Definition of $\mathbb{Z}_2$-graded module homomorphism

Question

A $\mathbb{Z}_2$-graded module homomorphism $f$ of a $\mathbb{Z}_2$-graded algebra $A$ is defined to satisfy $f(am)=(-1)^{\text{deg}(f)\text{deg}(a)}af(m)$, for example, at the bottom of the second page of the paper [J]. When $f$ and $a$ have grading $1$, an extra $-1$ will appear.

In ordinary algebra, a simple module $M$ has a division algebra $D$ corresponding to the endomorphism $\text{End}(M)$. Conversely, if we have a simple module $M$ of a division algebra $D$, then the division algebra of the simple module $M$ is still $D$.

I believe the same thing should happen in the context of $\mathbb{Z}_2$-graded algebra. But if we consider the $\mathbb{Z}_2$-graded $\mathbb{R}$-algebra $Cl^{0,1}$, which is the Clifford algebra with one generator $e^2=1$. $Cl^{0,1}$ is a $\mathbb{Z}_2$-graded division algebra, and it has one simple $\mathbb{Z}_2$-graded module $M\cong Cl^{0,1}$ with an action on the left. Notice that the only possible grading $1$ $\mathbb{Z}_2$-graded $A$-module map has $1\mapsto e$ and $e\mapsto -1$. It is very strange because $\text{End}(M)$ becomes $Cl^{1,0}$ with one generator $(e')^2=-1$. On the other hand, if we don't require the extra $-1$ in the definition of $\mathbb{Z}_2$-graded $A$-map, then $\text{End}(M)$ is $Cl^{0,1}$.

I'm wondering which definition is more natural and how to fix this inconsistency.

[J]: Józefiak, Tadeusz, Semisimple superalgebras, Algebra: some current trends, Proc. 5th Natl. Sch. Algebra, Varna/Bulg. 1986, Lect. Notes Math. 1352, 96-113 (1988). ZBL0666.17001.

Answer 1

The sign is correct.
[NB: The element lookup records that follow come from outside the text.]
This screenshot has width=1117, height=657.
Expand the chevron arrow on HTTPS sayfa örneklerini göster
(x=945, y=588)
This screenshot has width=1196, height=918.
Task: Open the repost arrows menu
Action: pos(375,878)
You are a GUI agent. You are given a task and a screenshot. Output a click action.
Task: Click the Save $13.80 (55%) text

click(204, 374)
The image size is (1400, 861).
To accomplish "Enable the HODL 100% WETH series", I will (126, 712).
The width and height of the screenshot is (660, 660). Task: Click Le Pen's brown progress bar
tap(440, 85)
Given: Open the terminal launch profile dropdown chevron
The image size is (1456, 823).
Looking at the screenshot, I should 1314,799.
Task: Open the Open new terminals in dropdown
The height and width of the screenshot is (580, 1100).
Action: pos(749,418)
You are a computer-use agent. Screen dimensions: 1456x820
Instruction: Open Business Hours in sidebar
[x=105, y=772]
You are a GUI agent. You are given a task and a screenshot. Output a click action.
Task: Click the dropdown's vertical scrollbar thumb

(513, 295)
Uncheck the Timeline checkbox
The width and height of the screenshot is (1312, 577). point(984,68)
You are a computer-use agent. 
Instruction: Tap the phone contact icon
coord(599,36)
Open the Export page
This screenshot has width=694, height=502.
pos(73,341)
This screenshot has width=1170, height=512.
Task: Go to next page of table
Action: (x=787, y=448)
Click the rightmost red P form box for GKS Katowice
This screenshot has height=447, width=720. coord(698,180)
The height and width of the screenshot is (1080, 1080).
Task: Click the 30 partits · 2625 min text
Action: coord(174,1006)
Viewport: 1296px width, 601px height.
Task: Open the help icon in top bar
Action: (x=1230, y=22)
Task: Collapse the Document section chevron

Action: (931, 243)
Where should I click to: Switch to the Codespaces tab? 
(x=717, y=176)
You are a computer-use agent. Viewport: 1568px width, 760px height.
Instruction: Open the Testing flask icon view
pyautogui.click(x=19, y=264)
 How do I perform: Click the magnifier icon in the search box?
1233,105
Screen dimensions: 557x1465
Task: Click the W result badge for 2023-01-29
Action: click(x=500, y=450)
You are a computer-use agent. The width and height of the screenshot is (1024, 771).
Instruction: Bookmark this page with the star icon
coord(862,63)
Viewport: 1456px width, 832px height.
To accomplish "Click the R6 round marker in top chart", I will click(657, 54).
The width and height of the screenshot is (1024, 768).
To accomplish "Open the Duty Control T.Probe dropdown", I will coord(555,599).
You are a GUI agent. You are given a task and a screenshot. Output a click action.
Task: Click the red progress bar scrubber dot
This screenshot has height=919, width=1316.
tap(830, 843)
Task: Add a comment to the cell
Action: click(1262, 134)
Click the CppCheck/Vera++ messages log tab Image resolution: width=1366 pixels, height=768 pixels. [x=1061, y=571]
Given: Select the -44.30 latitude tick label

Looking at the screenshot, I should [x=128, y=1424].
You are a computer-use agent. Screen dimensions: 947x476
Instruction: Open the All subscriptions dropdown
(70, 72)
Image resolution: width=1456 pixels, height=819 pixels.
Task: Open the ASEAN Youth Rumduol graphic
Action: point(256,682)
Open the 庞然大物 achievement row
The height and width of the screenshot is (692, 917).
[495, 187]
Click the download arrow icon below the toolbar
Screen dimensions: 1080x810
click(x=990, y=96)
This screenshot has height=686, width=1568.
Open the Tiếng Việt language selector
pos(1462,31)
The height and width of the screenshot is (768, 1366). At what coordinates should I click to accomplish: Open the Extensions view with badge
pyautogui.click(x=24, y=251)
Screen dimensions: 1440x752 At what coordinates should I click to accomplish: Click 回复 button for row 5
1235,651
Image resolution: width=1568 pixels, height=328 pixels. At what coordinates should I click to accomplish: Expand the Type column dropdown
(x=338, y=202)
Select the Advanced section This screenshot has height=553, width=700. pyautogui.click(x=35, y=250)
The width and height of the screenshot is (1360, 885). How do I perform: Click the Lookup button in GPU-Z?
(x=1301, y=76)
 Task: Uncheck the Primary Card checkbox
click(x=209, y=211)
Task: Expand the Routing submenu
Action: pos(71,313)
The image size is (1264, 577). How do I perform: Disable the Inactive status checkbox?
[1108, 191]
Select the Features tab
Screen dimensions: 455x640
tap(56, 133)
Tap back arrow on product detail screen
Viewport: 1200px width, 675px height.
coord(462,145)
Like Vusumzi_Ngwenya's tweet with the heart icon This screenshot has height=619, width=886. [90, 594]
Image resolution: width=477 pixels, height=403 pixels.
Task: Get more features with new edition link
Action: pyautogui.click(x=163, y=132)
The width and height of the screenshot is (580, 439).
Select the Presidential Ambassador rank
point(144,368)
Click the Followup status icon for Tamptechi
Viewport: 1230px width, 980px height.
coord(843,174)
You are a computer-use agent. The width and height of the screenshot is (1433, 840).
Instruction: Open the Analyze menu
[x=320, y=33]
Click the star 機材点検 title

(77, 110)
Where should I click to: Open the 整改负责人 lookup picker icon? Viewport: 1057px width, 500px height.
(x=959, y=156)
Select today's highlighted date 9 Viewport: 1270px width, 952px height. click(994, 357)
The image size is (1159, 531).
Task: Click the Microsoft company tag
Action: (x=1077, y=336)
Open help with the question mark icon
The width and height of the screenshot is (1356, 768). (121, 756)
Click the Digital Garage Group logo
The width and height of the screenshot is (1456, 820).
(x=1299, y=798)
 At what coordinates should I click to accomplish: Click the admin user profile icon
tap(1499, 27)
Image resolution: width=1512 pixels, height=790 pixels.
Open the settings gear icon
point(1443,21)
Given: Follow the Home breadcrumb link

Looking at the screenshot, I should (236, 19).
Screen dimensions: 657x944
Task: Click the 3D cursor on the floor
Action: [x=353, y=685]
Your mistake is here:

Conversely, if we have a simple module $M$ of a division algebra $D$, then the division algebra of the simple module $M$ is still $D$.

This is only true if you use right modules. If you use left modules, then $D$ as a left module over itself has endomorphism ring $D^{op}$; explicitly, endomorphisms are given by right multiplication by elements of $D$.

In the $\mathbb{Z}_2$-graded setting the definition of the opposite algebra also has to be modified by a Koszul sign; that is, if $A$ is a $\mathbb{Z}_2$-graded algebra with multiplication $a \star b$ then its graded opposite has multiplication

$$a \star^{op} b = (-1)^{\deg a \deg b} b \star a.$$

Then the graded opposite of $\text{Cl}_{p, q}$ is $\text{Cl}_{q, p}$, which is responsible for the explicit calculation you're seeing, since you are using left modules. So, we have some funny $\mathbb{Z}_2$-graded stuff going on here: the underlying algebra of the graded opposite is not the ordinary opposite (each of the Clifford algebras is its own ordinary opposite, I think), and the Clifford algebras $\text{Cl}_{0, 1}$ and $\text{Cl}_{1, 0}$ are commutative but not graded commutative.

If you drop the signs then you're computing the ordinary opposite rather than the graded opposite but in that case you're no longer working in the graded / Koszul / super world.